Activity >> Would you transcribe the entries below, beginning at the line with "Given: Select the G5 number 7396" and ending after the line with "287x147 pixels.", exactly, with no picture and nothing more?

[Items from a data source]
[Start of section]

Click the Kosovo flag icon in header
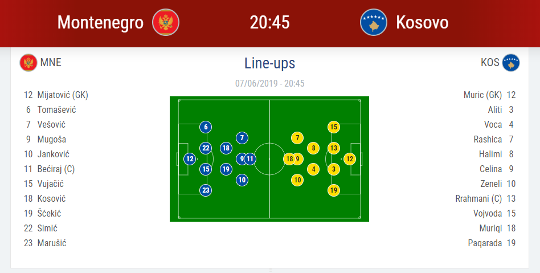540x273 pixels. pyautogui.click(x=374, y=22)
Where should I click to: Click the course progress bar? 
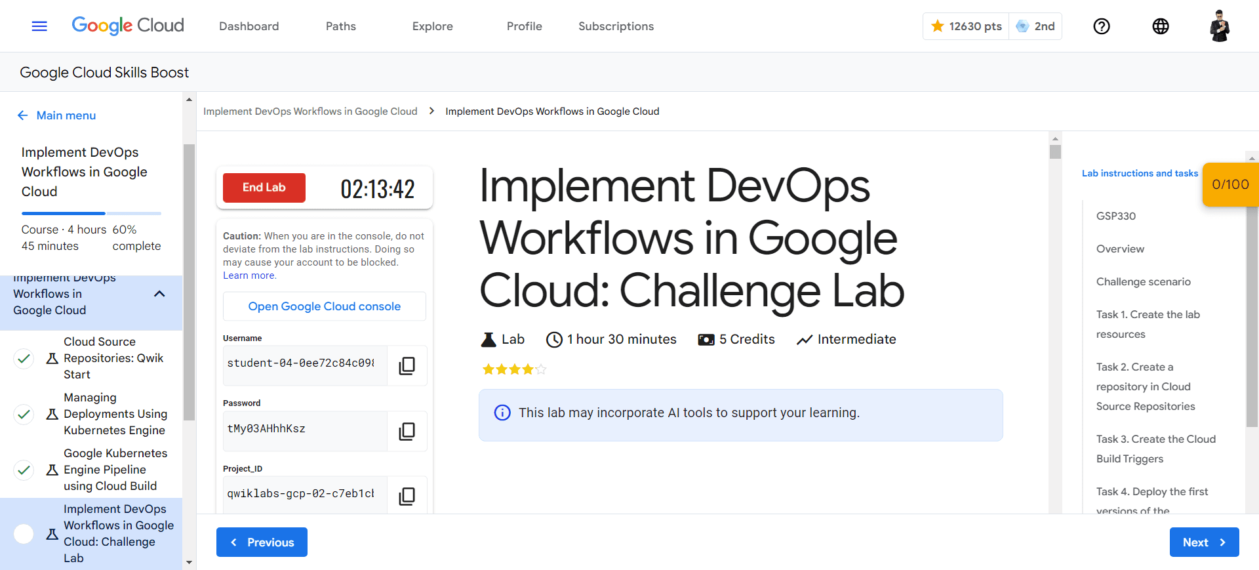91,213
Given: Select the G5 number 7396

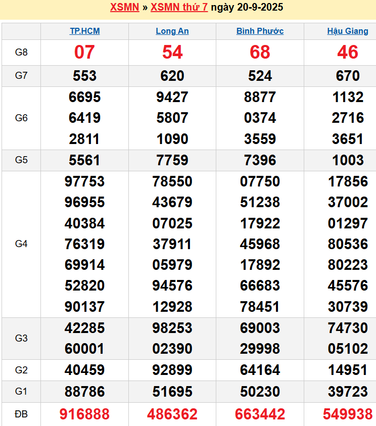Looking at the screenshot, I should (x=260, y=160).
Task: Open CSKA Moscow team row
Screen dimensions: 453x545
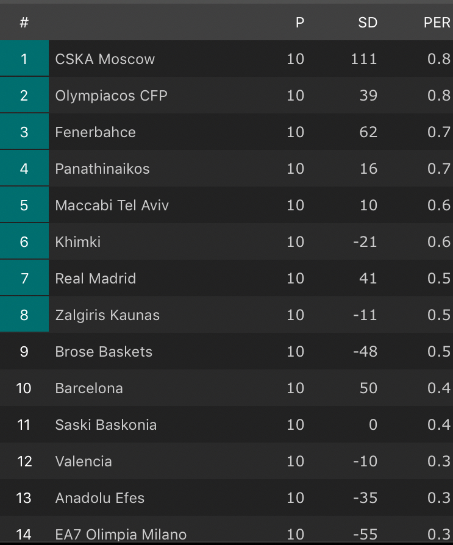Action: point(105,59)
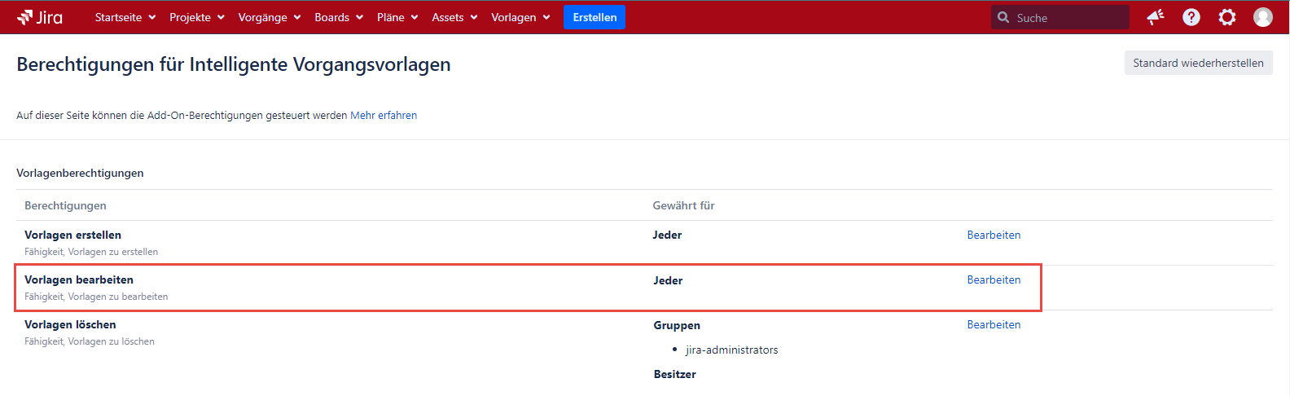This screenshot has width=1290, height=396.
Task: Open the Assets menu
Action: [454, 17]
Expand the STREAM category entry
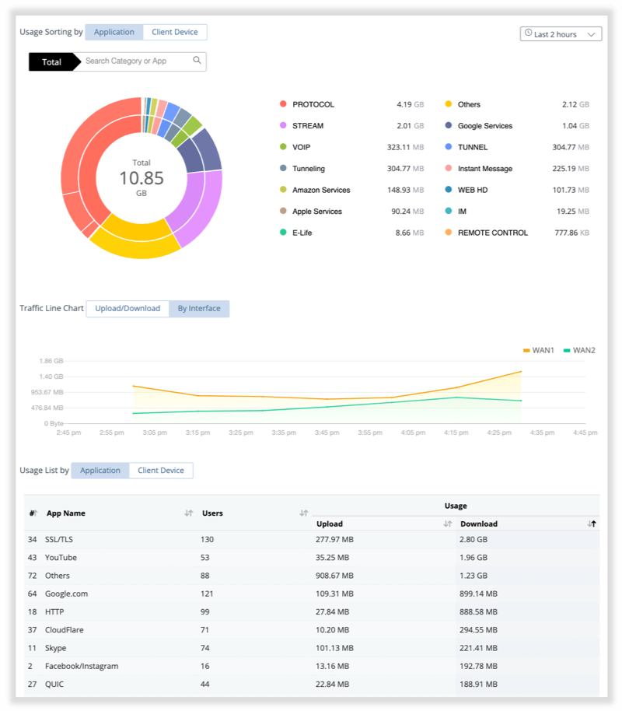Viewport: 622px width, 711px height. click(308, 126)
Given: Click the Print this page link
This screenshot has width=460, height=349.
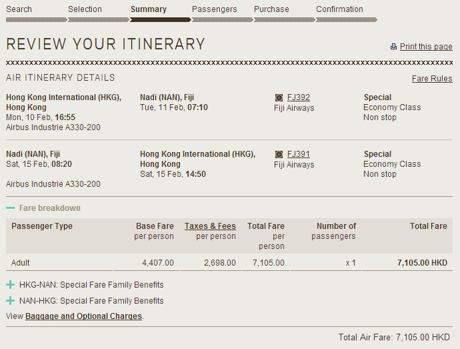Looking at the screenshot, I should click(x=426, y=47).
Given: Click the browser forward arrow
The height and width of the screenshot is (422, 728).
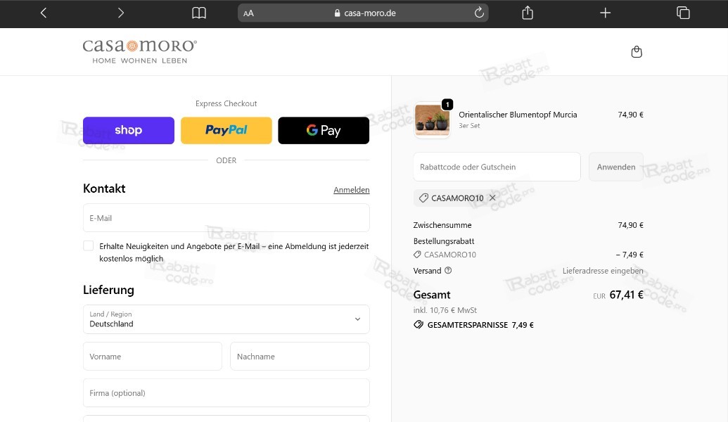Looking at the screenshot, I should (x=121, y=13).
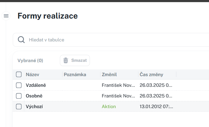The height and width of the screenshot is (127, 209).
Task: Sort by the Název column header
Action: 33,74
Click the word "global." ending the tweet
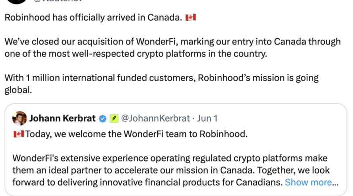 click(18, 90)
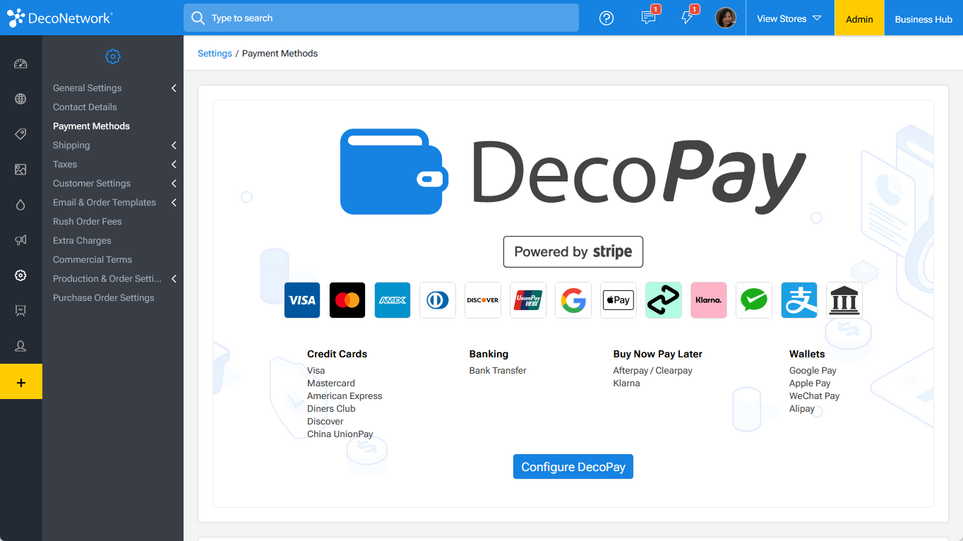
Task: Select the globe Websites icon in sidebar
Action: [x=20, y=99]
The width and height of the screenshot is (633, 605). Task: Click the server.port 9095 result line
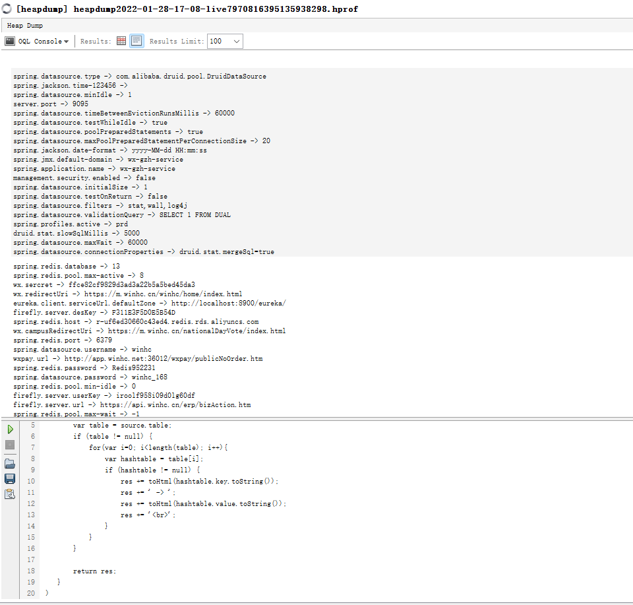click(x=51, y=104)
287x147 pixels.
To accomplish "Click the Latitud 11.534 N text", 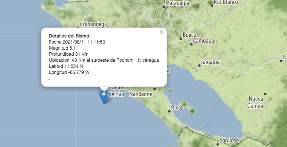I will pos(66,66).
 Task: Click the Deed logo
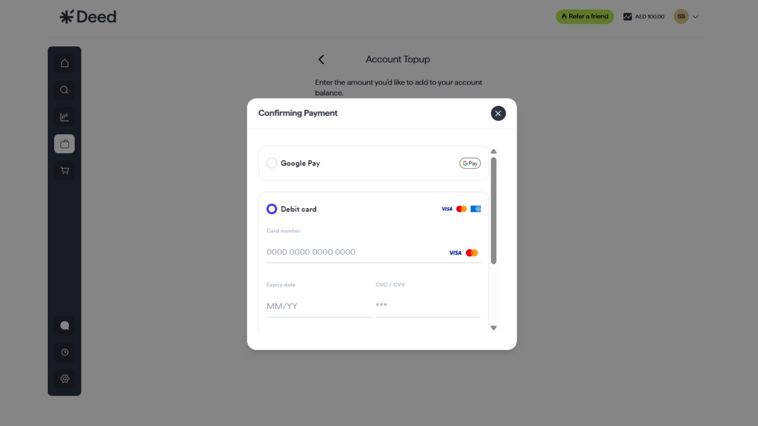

[End of section]

Response to the exercise >>
Given: Select the G5 number 7396

Looking at the screenshot, I should (x=260, y=160).
Task: Open CSKA Moscow team row
Screen dimensions: 453x545
Action: point(105,59)
This screenshot has width=1290, height=396.
Task: Open the Assets menu
Action: [454, 17]
Expand the STREAM category entry
Viewport: 622px width, 711px height. click(308, 126)
Given: Click the Print this page link
This screenshot has width=460, height=349.
Looking at the screenshot, I should click(x=426, y=47).
Given: Click the browser forward arrow
The height and width of the screenshot is (422, 728).
Looking at the screenshot, I should (x=121, y=13).
The height and width of the screenshot is (127, 209).
Task: Sort by the Název column header
Action: 33,74
Click the word "global." ending the tweet
 click(18, 90)
Task: Select the globe Websites icon in sidebar
Action: [x=20, y=99]
The width and height of the screenshot is (633, 605). Task: Click the server.port 9095 result line
click(x=51, y=104)
287x147 pixels.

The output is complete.